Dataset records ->
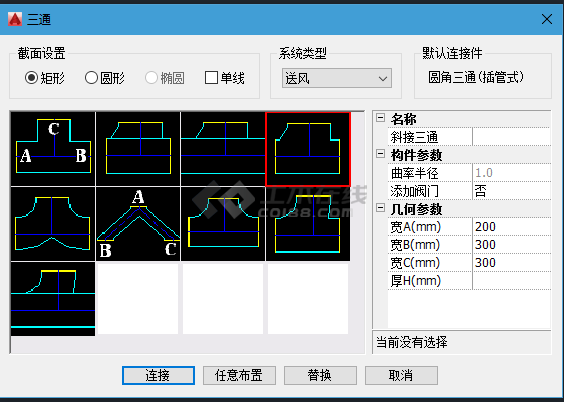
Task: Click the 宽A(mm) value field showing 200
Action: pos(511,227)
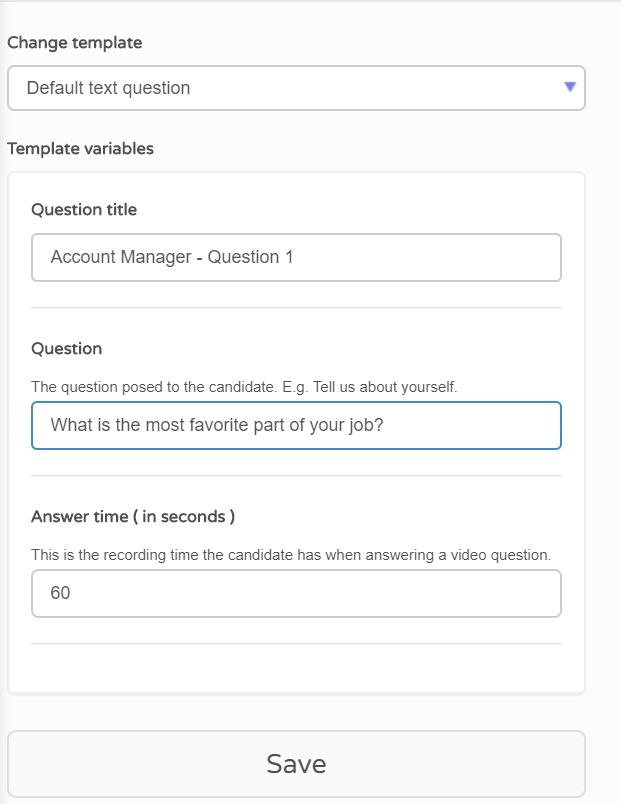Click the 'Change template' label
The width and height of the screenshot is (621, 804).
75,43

--

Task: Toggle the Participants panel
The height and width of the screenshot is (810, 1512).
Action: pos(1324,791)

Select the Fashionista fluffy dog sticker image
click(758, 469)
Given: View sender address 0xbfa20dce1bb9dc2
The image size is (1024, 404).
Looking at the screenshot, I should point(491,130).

Prompt -> Copy the part of the listing that opens with the line containing "Given: View sender address 0xbfa20dce1bb9dc2" and closes with the line containing "Looking at the", keeping both of those lines and reproducing every line between them without change.

Correct output ->
Given: View sender address 0xbfa20dce1bb9dc2
The image size is (1024, 404).
Looking at the screenshot, I should point(491,130).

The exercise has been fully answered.